You are viewing a plain text version of this content. The canonical link for it is here.
Posted to user@ignite.apache.org by Denis Magda <dm...@gridgain.com> on 2015/11/02 10:00:08 UTC

Re: IP based discovery, dynamic nodes, and start() deadlock

Hi Erik,

Discovery logic works the same for any kind of IP finders.
IP finder is just a way to pass a list of TCP/IP addresses to use during the
time a node joins a cluster. 
Muticast IP finder forms such a list automatically for you while in case of
static IP finder you do this manually.

If you properly setup the static IP finder for two nodes and see that they
are blocked on RES_WAIT then please do the following:

- make sure that each node can reach each other over network. The ports that
the nodes are bound to might be closed by your firewall.

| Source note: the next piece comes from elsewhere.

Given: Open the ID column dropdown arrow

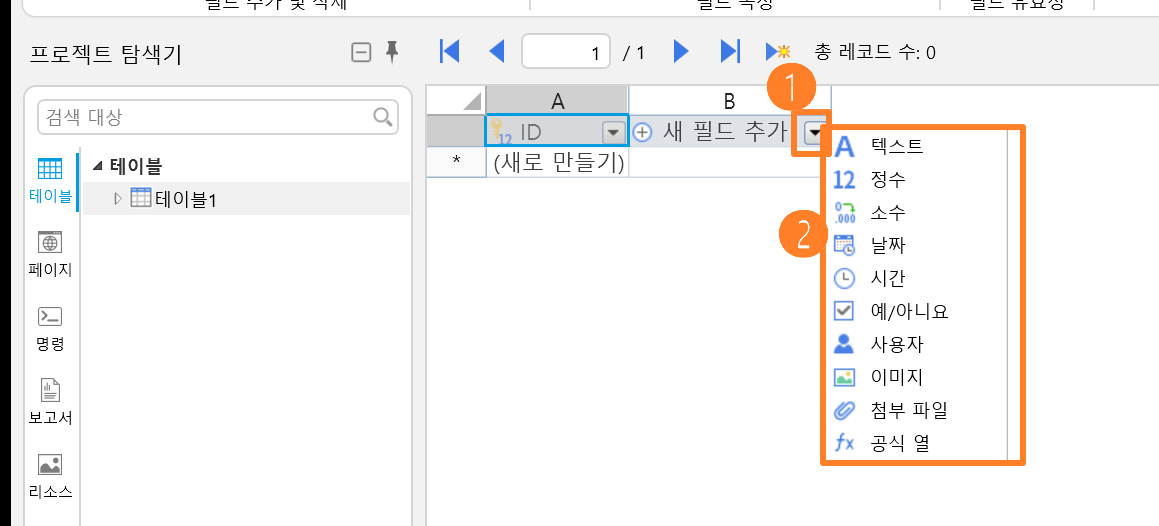Looking at the screenshot, I should pos(614,133).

In any case there
is always a way to set ports list to use for an IP finder:
https://apacheignite.readme.io/docs/cluster-config#multicast-and-static-ip-based-discovery

- if you're sure that there is no any network related issue and each node
can reach each other then please provide us with a reproducible example.
Probably this is a bug and we will be able to fix it.

In any case if you properly setup the static IP finder then you shouldn't
worry about any leader selection or any other discovery related
responsibilities. This is done out of the box.

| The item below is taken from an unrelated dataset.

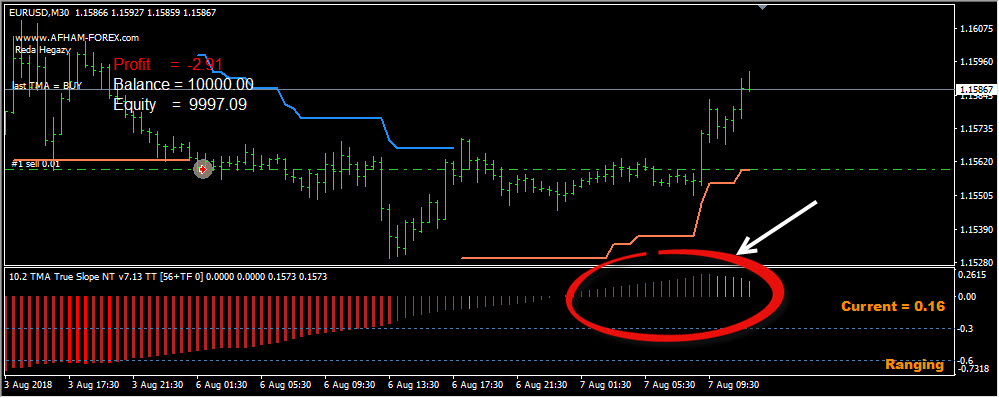This screenshot has width=999, height=398.
Task: Click the www.AFHAM-FOREX.com label
Action: pos(77,38)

Answering on some of your additional questions.

> Just to confirm, what would the Ignite topology be after the following
> sequences? 
> Node A starts (no peers) 
> Node B starts (no peers) 
> Node C starts, connects to A 
> Node D starts, connects to B 
> -- I assume here we will have two isolated clusters 

If A and C is from one network segment and B and D is from the other then
you'll have two clusters. If all the nodes from one network segment then
you'll have one cluster.

> Node E starts, connects to A, B 
> -- Do we now get a unified topology spanning all nodes? 

The same as above.

Hope this helps.

Regards,
Denis



--
View this message in context: http://apache-ignite-users.70518.x6.nabble.com/IP-based-discovery-dynamic-nodes-and-start-deadlock-tp1786p1805.html
Sent from the Apache Ignite Users mailing list archive at Nabble.com.

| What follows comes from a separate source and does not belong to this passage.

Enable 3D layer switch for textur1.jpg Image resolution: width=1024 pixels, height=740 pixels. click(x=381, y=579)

Re: IP based discovery, dynamic nodes, and start() deadlock

Posted by Denis Magda <dm...@gridgain.com>.
Hi Erik,

Good point. I've added a warning callout to the end of this section 
http://apacheignite.gridgain.org/docs/cluster-config#static-ip-based-discovery

Is it clear for you from?

P.S.
In any case if you want to contribute you can find some interesting 
tasks in Ignite JIRA ;)

--
Denis

On 11/2/2015 10:13 PM, Erik Bunn wrote:
>
> Hullo Denis
>
> > Hope my answer made the things clearer for you, Denis
>
> Perfectly clear, thank you! So my attempt for economy with the 
> addresses misfired..
> Thanks for the additional notes as well, helps refine the code as I 
> test more.
>
> Is it possible to add short mention about this to the cluster-config / 
> Static IP Based Discovery chapter, perhaps just the Java sample 
> comments? Looks like I could just add a pull request, will look into it.
>
> Cheers,
> //eb


Re: IP based discovery, dynamic nodes, and start() deadlock

Posted by Erik Bunn <eb...@basen.net>.
Hullo Denis

> Hope my answer made the things clearer for you, Denis

Perfectly clear, thank you! So my attempt for economy with the addresses misfired..
Thanks for the additional notes as well, helps refine the code as I test more.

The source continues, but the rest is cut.